Gespannt war man natürlich auf den Klang, da aus Sicherheitsgründen für die Musiker des Orchesters und des Chors nicht im Graben oder auf der Bühne spielen und singen können, sondern im ca 1 km entfernten, grosszügig dimensionierten Probesaal am Kreuzplatz platziert sind. Mittels kilometerlangen Glasfaserkabel ist eine Übertragung des Musizierens am Kreuzplatz ins Opernhaus und zurück in Lichtgeschwindigkeit möglich, 100 Monitore im Opernhaus und im Probesaal garantieren die Kommunikation und Abstimmung, 60 Mikrofone im Probesaal sorgen für ein genau abstimmbares Klangbild und die Surroundanlage im Zuschauersaal klingt fabelhaft, ja, man wähnt sich stellenweise in einem hochmodernen Digital Kino mit THX Soundsystem. Die Transparenz des Orchesterklangs ist fantastisch, die Beimischung der Chorstimmen präzise und bezwingend, und das Ganze eröffnet den Zuhörern bei diesem Meisterwerk der russischen Oper ganz neue, unter die Haut gehende Erfahrungen und Impressionen. Der Regisseur dieser einmaligen russischen Version der Grand Opéra, Barrie Kosky, weiss das geschickt für seine Konzeption zu nutzen.

Die ersten Bilder bis zum Polenakt lässt Kosky in einem mit gigantischen Akten- und Bücherregalen möblierten unterirdischen und verstaubten Archivraum spielen. Dieser Raum kann sich mittels der verschiebbaren Elemente – ganz der Blendentechnik der Komposition angepasst – schnell verwandeln. (Bühne: Rufus Didwiszus).

Der Polenakt ist dann ganz in Gold gehalten (wie ein Fremdkörper im düsteren Ambiente der Rahmenakte), die beiden Schlussbilder spielen im leergeräumten Betonbunker.
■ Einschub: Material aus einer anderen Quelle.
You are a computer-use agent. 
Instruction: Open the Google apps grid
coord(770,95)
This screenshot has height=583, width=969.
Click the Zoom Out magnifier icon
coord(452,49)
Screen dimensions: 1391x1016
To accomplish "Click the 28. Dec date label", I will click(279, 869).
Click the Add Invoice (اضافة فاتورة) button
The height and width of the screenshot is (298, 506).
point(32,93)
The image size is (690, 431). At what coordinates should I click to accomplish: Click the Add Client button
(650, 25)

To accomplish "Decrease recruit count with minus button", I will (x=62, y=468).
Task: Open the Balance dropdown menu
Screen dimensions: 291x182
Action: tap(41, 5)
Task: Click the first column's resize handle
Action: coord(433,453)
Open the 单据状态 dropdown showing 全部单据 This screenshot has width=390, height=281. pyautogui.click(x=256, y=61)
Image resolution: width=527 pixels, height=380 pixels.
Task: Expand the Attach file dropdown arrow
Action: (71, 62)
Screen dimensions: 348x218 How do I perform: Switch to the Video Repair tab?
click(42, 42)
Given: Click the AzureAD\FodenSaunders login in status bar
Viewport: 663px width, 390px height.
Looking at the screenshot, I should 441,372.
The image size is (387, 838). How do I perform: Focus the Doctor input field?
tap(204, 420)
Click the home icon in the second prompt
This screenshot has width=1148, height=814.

Bevor die Musik zum Prolog einsetzt, singt ein Hipster (Vollbart, die langen Haare zum Dutt gebunden, Röhrenjeans, Sneakers, Strickjacke) a capella die Worte des Gottesnarren Fliesset, fliesset ihr bitteren Tränen! (aus dem in Zürich nun gestrichenen Bild vor der Basiliuskathedrale und aus dem Revolutionsbild aus der Waldlichtung bei Kromy). Spencer Lang ist dieser Gottesnarr, der als Klammer der Inszenierung fungiert, das Geschehen um Geschichtsschreibung, Gegengeschichtsdarstellung, Revisionismus und fake news die ganze Aufführung durch stumm, kindlich staunend und anteilnehmend als Bibliotheks-Praktikant begleitet. Was Spencer Lang hier an Bühnenpräsenz. ausdrucksstarker Mimik und ungeheurer Körperlichkeit zeigt, lohnt allein schon den Besuch der Aufführung. Wenn dann alle Bücher (und die meisten Protagonisten) in einem dunklen Loch im Bühnenboden verschwinden, die gigantische Totenglocke sie unter sich begräbt und höchstens als blutüberströmte Bömmel nochmals hochzieht, liest der Narr die Worte Dimitris aus einem Buch vor, singt also in dieser Szene die hohlen Phrasen des falschen Zarewitschs mit grandioser Stimmführung. Umso erschütternder klingt dann sein Kommentar dazu: Fliesset Tränen … weine russisches, hungriges Volk. Ein Volk, stellvertretend für alle Völker der Erde, die aus der Geschichte nicht lernen können, nicht wollen? Barrie Kosky fasst dies alles in geradezu allegorische Bilder von unentrinnbarer Kraft.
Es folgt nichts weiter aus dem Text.